Given data -
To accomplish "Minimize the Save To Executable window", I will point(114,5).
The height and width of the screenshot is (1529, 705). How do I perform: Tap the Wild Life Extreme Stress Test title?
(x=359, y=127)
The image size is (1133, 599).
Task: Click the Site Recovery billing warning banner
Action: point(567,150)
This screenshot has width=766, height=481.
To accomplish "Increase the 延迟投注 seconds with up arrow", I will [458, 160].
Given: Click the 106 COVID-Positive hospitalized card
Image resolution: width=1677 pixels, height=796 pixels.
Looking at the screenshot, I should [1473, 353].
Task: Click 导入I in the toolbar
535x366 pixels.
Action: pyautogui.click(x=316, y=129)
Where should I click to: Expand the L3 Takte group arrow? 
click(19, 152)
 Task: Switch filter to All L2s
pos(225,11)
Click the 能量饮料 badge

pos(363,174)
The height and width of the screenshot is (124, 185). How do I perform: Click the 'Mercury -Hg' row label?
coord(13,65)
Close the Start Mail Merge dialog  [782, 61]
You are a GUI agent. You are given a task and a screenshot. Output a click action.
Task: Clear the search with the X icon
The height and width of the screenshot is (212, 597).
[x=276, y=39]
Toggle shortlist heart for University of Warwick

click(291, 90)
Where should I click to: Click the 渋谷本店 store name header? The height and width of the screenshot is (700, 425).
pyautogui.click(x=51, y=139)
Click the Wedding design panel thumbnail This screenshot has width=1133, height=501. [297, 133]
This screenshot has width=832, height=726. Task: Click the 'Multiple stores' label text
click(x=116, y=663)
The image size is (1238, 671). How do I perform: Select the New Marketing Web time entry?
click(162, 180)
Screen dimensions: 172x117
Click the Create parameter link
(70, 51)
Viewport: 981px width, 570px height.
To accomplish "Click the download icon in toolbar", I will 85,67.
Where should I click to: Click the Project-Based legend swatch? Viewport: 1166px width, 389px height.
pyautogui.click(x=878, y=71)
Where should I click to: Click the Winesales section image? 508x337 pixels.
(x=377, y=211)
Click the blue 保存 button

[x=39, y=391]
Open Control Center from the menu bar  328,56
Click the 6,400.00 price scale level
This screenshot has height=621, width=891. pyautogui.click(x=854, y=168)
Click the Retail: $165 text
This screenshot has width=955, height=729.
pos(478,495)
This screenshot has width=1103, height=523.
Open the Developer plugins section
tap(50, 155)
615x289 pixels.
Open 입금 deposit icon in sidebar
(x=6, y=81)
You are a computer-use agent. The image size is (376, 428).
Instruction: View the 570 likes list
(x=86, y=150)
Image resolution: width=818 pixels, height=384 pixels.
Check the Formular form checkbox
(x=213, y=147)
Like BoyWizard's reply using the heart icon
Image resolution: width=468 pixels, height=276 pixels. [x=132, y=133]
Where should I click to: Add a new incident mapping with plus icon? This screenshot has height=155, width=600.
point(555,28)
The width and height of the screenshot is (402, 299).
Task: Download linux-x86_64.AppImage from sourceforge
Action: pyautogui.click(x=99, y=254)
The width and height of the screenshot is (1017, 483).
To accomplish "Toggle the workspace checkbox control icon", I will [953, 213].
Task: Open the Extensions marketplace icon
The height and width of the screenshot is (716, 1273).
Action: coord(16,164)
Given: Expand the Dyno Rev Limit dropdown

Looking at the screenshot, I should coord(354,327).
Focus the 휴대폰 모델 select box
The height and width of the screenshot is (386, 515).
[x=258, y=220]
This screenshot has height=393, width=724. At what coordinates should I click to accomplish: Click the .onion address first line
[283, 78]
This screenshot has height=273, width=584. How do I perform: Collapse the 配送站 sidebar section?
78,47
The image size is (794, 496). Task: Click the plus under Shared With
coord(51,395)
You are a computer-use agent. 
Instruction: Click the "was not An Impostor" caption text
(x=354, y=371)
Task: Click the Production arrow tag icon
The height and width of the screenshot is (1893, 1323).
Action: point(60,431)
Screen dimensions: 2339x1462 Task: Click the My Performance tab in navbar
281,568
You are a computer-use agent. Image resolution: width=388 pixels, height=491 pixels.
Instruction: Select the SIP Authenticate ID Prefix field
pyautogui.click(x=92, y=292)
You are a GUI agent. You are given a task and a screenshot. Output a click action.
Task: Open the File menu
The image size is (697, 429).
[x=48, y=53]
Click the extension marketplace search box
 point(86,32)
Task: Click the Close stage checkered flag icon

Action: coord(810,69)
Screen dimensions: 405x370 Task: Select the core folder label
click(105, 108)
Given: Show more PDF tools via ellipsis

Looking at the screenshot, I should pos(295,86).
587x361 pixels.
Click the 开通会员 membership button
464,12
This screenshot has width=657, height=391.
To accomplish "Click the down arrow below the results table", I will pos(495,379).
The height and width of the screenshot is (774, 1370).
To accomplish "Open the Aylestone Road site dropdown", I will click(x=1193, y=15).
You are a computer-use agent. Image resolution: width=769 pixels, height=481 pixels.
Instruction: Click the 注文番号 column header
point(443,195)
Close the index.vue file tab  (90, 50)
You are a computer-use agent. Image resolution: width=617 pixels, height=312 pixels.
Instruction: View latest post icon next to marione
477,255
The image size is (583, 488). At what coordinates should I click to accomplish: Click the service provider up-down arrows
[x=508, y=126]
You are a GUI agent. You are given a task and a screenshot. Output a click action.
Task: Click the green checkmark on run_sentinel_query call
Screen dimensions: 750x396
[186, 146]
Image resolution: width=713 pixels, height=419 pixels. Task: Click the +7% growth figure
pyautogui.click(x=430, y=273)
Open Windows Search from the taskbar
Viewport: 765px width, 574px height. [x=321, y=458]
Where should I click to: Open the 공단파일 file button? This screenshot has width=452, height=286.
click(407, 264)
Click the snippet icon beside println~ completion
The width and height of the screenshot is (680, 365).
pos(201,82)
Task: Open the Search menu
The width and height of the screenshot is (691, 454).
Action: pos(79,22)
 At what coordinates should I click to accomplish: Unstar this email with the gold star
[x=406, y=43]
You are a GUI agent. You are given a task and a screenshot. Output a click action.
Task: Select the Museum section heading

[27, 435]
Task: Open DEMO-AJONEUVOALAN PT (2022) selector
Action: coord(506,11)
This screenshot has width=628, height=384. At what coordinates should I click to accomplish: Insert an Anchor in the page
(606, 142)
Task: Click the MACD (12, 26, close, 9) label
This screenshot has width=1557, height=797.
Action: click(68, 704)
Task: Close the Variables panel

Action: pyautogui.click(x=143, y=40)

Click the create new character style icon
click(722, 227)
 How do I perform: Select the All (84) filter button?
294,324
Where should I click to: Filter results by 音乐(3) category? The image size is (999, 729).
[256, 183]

Exercise - Copy each line of the entries exactly.

Task response -
To accomplish "Minimize the Save To Executable window", I will point(114,5).
The height and width of the screenshot is (1529, 705). How do I perform: Tap the Wild Life Extreme Stress Test title?
(x=359, y=127)
The image size is (1133, 599).
Task: Click the Site Recovery billing warning banner
Action: point(567,150)
This screenshot has width=766, height=481.
To accomplish "Increase the 延迟投注 seconds with up arrow", I will [458, 160].
Given: Click the 106 COVID-Positive hospitalized card
Image resolution: width=1677 pixels, height=796 pixels.
Looking at the screenshot, I should [1473, 353].
Task: Click 导入I in the toolbar
535x366 pixels.
Action: pyautogui.click(x=316, y=129)
Where should I click to: Expand the L3 Takte group arrow? 
click(19, 152)
 Task: Switch filter to All L2s
pos(225,11)
Click the 能量饮料 badge

pos(363,174)
The height and width of the screenshot is (124, 185). How do I perform: Click the 'Mercury -Hg' row label?
coord(13,65)
Close the Start Mail Merge dialog  [782, 61]
You are a GUI agent. You are given a task and a screenshot. Output a click action.
Task: Clear the search with the X icon
The height and width of the screenshot is (212, 597).
[x=276, y=39]
Toggle shortlist heart for University of Warwick

click(291, 90)
Where should I click to: Click the 渋谷本店 store name header? The height and width of the screenshot is (700, 425).
pyautogui.click(x=51, y=139)
Click the Wedding design panel thumbnail This screenshot has width=1133, height=501. [297, 133]
This screenshot has width=832, height=726. Task: Click the 'Multiple stores' label text
click(x=116, y=663)
The image size is (1238, 671). How do I perform: Select the New Marketing Web time entry?
click(162, 180)
Screen dimensions: 172x117
Click the Create parameter link
(70, 51)
Viewport: 981px width, 570px height.
To accomplish "Click the download icon in toolbar", I will 85,67.
Where should I click to: Click the Project-Based legend swatch? Viewport: 1166px width, 389px height.
pyautogui.click(x=878, y=71)
Where should I click to: Click the Winesales section image? 508x337 pixels.
(x=377, y=211)
Click the blue 保存 button

[x=39, y=391]
Open Control Center from the menu bar  328,56
Click the 6,400.00 price scale level
This screenshot has height=621, width=891. pyautogui.click(x=854, y=168)
Click the Retail: $165 text
This screenshot has width=955, height=729.
pos(478,495)
This screenshot has width=1103, height=523.
Open the Developer plugins section
tap(50, 155)
615x289 pixels.
Open 입금 deposit icon in sidebar
(x=6, y=81)
You are a computer-use agent. The image size is (376, 428).
Instruction: View the 570 likes list
(x=86, y=150)
Image resolution: width=818 pixels, height=384 pixels.
Check the Formular form checkbox
(x=213, y=147)
Like BoyWizard's reply using the heart icon
Image resolution: width=468 pixels, height=276 pixels. [x=132, y=133]
Where should I click to: Add a new incident mapping with plus icon? This screenshot has height=155, width=600.
point(555,28)
The width and height of the screenshot is (402, 299).
Task: Download linux-x86_64.AppImage from sourceforge
Action: pyautogui.click(x=99, y=254)
The width and height of the screenshot is (1017, 483).
To accomplish "Toggle the workspace checkbox control icon", I will [953, 213].
Task: Open the Extensions marketplace icon
The height and width of the screenshot is (716, 1273).
Action: coord(16,164)
Given: Expand the Dyno Rev Limit dropdown

Looking at the screenshot, I should coord(354,327).
Focus the 휴대폰 모델 select box
The height and width of the screenshot is (386, 515).
[x=258, y=220]
This screenshot has height=393, width=724. At what coordinates should I click to accomplish: Click the .onion address first line
[283, 78]
This screenshot has height=273, width=584. How do I perform: Collapse the 配送站 sidebar section?
78,47
The image size is (794, 496). Task: Click the plus under Shared With
coord(51,395)
You are a computer-use agent. 
Instruction: Click the "was not An Impostor" caption text
(x=354, y=371)
Task: Click the Production arrow tag icon
The height and width of the screenshot is (1893, 1323).
Action: point(60,431)
Screen dimensions: 2339x1462 Task: Click the My Performance tab in navbar
281,568
You are a computer-use agent. Image resolution: width=388 pixels, height=491 pixels.
Instruction: Select the SIP Authenticate ID Prefix field
pyautogui.click(x=92, y=292)
You are a GUI agent. You are given a task and a screenshot. Output a click action.
Task: Open the File menu
The image size is (697, 429).
[x=48, y=53]
Click the extension marketplace search box
 point(86,32)
Task: Click the Close stage checkered flag icon

Action: coord(810,69)
Screen dimensions: 405x370 Task: Select the core folder label
click(105, 108)
Given: Show more PDF tools via ellipsis

Looking at the screenshot, I should pos(295,86).
587x361 pixels.
Click the 开通会员 membership button
464,12
This screenshot has width=657, height=391.
To accomplish "Click the down arrow below the results table", I will pos(495,379).
The height and width of the screenshot is (774, 1370).
To accomplish "Open the Aylestone Road site dropdown", I will click(x=1193, y=15).
You are a computer-use agent. Image resolution: width=769 pixels, height=481 pixels.
Instruction: Click the 注文番号 column header
point(443,195)
Close the index.vue file tab  (90, 50)
You are a computer-use agent. Image resolution: width=617 pixels, height=312 pixels.
Instruction: View latest post icon next to marione
477,255
The image size is (583, 488). At what coordinates should I click to accomplish: Click the service provider up-down arrows
[x=508, y=126]
You are a GUI agent. You are given a task and a screenshot. Output a click action.
Task: Click the green checkmark on run_sentinel_query call
Screen dimensions: 750x396
[186, 146]
Image resolution: width=713 pixels, height=419 pixels. Task: Click the +7% growth figure
pyautogui.click(x=430, y=273)
Open Windows Search from the taskbar
Viewport: 765px width, 574px height. [x=321, y=458]
Where should I click to: Open the 공단파일 file button? This screenshot has width=452, height=286.
click(407, 264)
Click the snippet icon beside println~ completion
The width and height of the screenshot is (680, 365).
pos(201,82)
Task: Open the Search menu
The width and height of the screenshot is (691, 454).
Action: pos(79,22)
 At what coordinates should I click to accomplish: Unstar this email with the gold star
[x=406, y=43]
You are a GUI agent. You are given a task and a screenshot. Output a click action.
Task: Select the Museum section heading

[27, 435]
Task: Open DEMO-AJONEUVOALAN PT (2022) selector
Action: coord(506,11)
This screenshot has width=628, height=384. At what coordinates should I click to accomplish: Insert an Anchor in the page
(606, 142)
Task: Click the MACD (12, 26, close, 9) label
This screenshot has width=1557, height=797.
Action: click(68, 704)
Task: Close the Variables panel

Action: pyautogui.click(x=143, y=40)

Click the create new character style icon
click(722, 227)
 How do I perform: Select the All (84) filter button?
294,324
Where should I click to: Filter results by 音乐(3) category? The image size is (999, 729).
[256, 183]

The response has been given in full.